A gloved hand searches safety
against boots, jeeps, whistles,
sovereignty's untired death-rattle.
Echoes of an undeclared war.
Democracy is Andromache;
the virtuous wife whom
a weather beaten Greek ship
leads away from home.
Achilles' son. Who else?
She will submit to his caresses
at night, as brave Hector's
grave grows still, damp with
her tears.
She had to give away
their first born, the six years
old Astynax, to be hurled
from battlements
of a city built by his ancestors.
Washed by the blood of his
many uncles.
Only today, in the noon sun
the city square was drenched
again in the virginal blood
of Polixena, Priam's daughter.
She sang at festivals; from her
chaste hands patron gods
received oblations. She, whom
Achilles loved and whose sacrifice
his ghost demanded. That is what
Odysseus said to the troops.
It is the city where Astynax
opened his eyes many times
to blood curdling prophecies
of Cassandra, his other aunt.
Apollo's high priestess.
The men who take him away
from Andromache's arms
are kind, one says he'll prepare
sandal wood.
Another's voice cracks when
he says he'll bring flowers,
wash the wounds in sacred waters.
Knit him together somehow
so his father will know him
in the other world, lift him up
in his arms.

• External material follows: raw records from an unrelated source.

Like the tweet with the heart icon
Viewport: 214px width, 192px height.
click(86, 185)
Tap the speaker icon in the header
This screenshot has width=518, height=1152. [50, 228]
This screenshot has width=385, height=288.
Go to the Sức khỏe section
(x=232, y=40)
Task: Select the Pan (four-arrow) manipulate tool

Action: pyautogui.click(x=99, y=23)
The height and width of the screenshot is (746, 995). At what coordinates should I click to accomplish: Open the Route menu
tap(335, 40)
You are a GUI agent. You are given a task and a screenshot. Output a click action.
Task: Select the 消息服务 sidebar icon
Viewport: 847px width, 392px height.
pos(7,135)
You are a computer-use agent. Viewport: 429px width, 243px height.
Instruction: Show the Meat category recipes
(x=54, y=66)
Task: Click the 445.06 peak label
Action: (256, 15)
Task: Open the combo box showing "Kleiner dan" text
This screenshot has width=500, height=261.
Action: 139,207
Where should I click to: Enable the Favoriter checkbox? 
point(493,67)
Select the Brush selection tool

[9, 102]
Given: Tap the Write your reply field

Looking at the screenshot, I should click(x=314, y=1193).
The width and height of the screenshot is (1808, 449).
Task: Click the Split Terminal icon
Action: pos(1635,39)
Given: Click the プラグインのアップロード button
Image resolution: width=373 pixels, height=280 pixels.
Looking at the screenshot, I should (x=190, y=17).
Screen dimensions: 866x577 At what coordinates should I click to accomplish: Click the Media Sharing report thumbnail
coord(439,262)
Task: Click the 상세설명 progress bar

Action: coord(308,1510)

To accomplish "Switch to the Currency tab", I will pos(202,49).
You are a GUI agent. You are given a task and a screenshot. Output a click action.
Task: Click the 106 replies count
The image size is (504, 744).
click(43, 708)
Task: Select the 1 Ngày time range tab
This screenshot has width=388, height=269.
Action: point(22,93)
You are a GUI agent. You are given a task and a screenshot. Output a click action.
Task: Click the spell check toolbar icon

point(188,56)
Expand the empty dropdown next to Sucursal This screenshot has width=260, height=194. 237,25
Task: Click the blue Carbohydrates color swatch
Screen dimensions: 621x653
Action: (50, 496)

Kiss his brow.
My father's country is not ancient Troy
Just another place of force
where weather darkened timber
eves hide Ovid's red breasted swallow.
A war bird raves and rages.
As a tongue less Philomela turns, once again,
into a nightingale.
She waits for roses to bloom
in the city's gardens.
What city? What land lowered
flags lie muffled in sleep?
[© Lalita Pandit, July 21, 1996].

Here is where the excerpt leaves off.